## [What you need to do]
Your response should contain every line from the data below that holds the string "agent".

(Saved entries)
== Segment start ==

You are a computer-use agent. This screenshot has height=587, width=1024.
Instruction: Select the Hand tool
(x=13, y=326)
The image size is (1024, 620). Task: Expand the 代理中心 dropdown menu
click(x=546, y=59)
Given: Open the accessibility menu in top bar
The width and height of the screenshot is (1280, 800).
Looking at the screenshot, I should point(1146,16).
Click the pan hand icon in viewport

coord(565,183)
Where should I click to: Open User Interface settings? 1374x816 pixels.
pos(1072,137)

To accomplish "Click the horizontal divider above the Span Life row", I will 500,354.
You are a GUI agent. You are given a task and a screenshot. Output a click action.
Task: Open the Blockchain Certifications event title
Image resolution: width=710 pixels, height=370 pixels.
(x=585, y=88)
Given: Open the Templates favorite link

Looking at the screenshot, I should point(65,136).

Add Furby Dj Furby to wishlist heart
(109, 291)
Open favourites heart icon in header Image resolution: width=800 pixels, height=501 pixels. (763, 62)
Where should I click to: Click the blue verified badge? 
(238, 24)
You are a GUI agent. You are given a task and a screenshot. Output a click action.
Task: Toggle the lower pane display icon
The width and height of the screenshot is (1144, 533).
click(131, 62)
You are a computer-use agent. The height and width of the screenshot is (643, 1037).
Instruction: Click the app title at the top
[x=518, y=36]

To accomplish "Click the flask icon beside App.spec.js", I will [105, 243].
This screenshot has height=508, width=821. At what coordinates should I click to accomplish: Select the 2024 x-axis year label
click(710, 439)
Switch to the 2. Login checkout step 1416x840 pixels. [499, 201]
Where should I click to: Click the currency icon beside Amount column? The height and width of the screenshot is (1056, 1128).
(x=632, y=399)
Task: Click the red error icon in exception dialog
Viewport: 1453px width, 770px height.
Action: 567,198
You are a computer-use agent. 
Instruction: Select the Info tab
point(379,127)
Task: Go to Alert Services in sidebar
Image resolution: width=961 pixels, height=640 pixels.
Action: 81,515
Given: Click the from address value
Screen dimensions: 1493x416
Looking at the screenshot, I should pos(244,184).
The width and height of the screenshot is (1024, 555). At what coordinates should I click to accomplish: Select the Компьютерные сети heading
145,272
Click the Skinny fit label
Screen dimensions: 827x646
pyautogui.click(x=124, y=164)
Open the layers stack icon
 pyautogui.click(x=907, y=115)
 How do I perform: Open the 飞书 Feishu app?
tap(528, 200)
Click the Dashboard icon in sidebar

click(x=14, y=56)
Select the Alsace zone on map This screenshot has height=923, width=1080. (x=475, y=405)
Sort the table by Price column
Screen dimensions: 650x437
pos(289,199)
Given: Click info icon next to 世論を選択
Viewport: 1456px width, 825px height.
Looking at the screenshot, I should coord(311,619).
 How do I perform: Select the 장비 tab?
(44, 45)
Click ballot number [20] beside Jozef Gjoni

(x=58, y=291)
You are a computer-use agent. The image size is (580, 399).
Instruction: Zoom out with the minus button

== Segment end ==

## [Task response]
You are a computer-use agent. This screenshot has height=587, width=1024.
You are a GUI agent. You are given a task and a screenshot. Output a click action.
You are a GUI agent. You are given a task and a screenshot. Output a click action.
You are a computer-use agent. The height and width of the screenshot is (643, 1037).
You are a computer-use agent. 
You are a computer-use agent. The image size is (580, 399).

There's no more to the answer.